3.3 A BIBLIOTECONOMIA NO BRASIL

No Brasil, de acordo com Castro (2000) a história da Biblioteconomia teve como marco inicial o ano de 1879, com um concurso para carreira de bibliotecário realizado na antiga “Real Biblioteca”, designação dada por D. João VI. Após o reconhecimento da independência do país, em 1822, essa biblioteca passa a ser denominada “Biblioteca Imperial e Pública” e mais tarde transforma-se na Biblioteca Nacional.

Sob a gestão do Barão Benjamin Franklin Ramiz Galvão (1846-1938) foi realizado, em 1879, o primeiro concurso público para seleção de bibliotecários denominados na época de “Oficiais de Biblioteca”. O historiador Capistrano de Abreu (1853-1927) obteve o primeiro lugar nesse concurso, sendo nomeado para o cargo de diretor da Biblioteca Nacional. (CASTRO, 2000, p.44- 49).

Esse concurso foi considerado, segundo Dias (1955 ) o primeiro passo para a formação profissional do bibliotecário no Brasil. Contudo, a formação acadêmica e profissional na área surgiu somente nas primeiras décadas do século XX, ocorrendo em espaços determinados.

Na gestão de Manuel Cícero Peregrino da Silva (1866-1956) foi publicado o Decreto n. 8.835, de 11 de junho de 1911 contendo o novo Regulamento da Biblioteca Nacional e a criação do primeiro curso de Biblioteconomia no Brasil, primeiro também da América do Sul, mas que somente passou a ser ministrado em 1915, na própria Biblioteca Nacional. Até 1923, o curso foi interrompido devido a diversos entraves administrativos e de várias alterações regulamentares que se seguiam ora por falta de professores, ora por fatores financeiros. Com a publicação do Decreto n. 20.673/31, o curso voltou a ser ministrado na Biblioteca Nacional (CASTRO, 2000).

A Biblioteca Nacional teve incidência direta na formação do campo da Biblioteconomia no Brasil e por isso é considerada a “gênese do movimento fundador do campo de ensino da Biblioteconomia no Brasil” (CASTRO, 2000, p. 43). O curso ministrado pela Biblioteca Nacional era calcado no modelo da Ècole National de Chartes, da França de concepção humanística e conteúdo enciclopedista. O perfil do profissional formado sob a ascendência dessa Escola era de uma pessoa ligada à cultura e as artes, aspecto esse que norteou por muito tempo o perfil do bibliotecário brasileiro.

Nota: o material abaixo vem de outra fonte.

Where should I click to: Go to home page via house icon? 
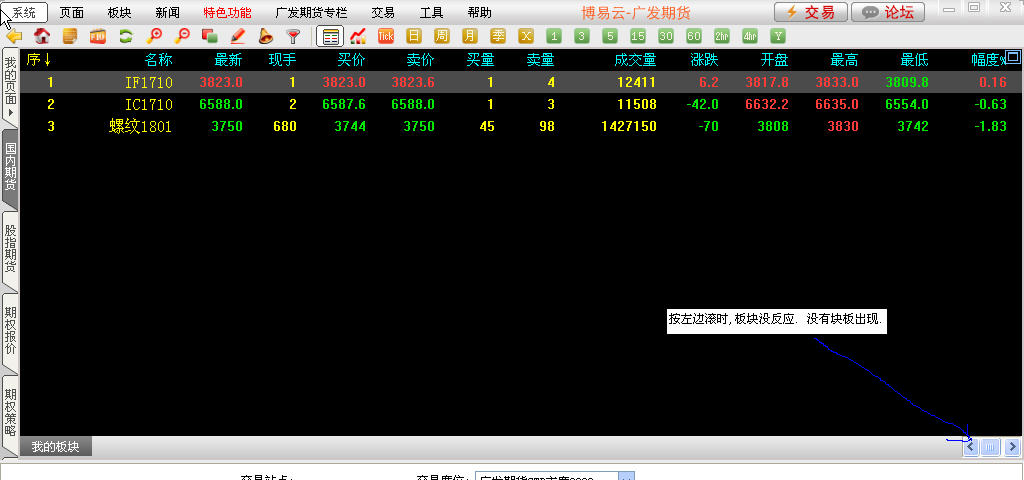point(42,36)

Enquanto no Rio de Janeiro o campo da Biblioteconomia se constituiu ligado a Biblioteca Nacional, em São Paulo surgiu vinculado à biblioteca escolar George Alexandre, do Colégio Mackenzie. Esse Colégio seguia a moderna pedagogia americana e foi responsável por introduzir o modelo pragmático de ensino de Biblioteconomia e de organização de bibliotecas no Brasil. O Colégio Mackenzie notabilizou-se por incorporar ao ensino paulista idéias revolucionárias – enquanto nas demais escolas o ensino adotado era o da memorização, no Colégio Mackenzie era o ensino centrado na compreensão. (CASTRO, 2000).

O curso do Colégio Mackenzie encerra suas atividades quando Rubens Borba de Moraes cria, em 1936, o segundo curso brasileiro de Biblioteconomia que funcionou junto ao Departamento de Cultura da Cidade de São Paulo e depois na Escola de Sociologia e Política da mesma cidade. Esse curso tinha uma orientação estritamente técnica, seguindo os moldes da escola americana, particularmente da Columbia University. A Escola de Chicago, considerada o centro intelectual da Biblioteconomia dos Estados Unidos entre os anos 30 e 60, também influenciou a concepção do curso. A concepção da escola americana era a de que “os alunos ao entrarem em uma escola de Biblioteconomia traziam conhecimentos culturais suficientes, cabendo a estas fornecer-lhes as técnicas” (CASTRO, 2000, p. 101).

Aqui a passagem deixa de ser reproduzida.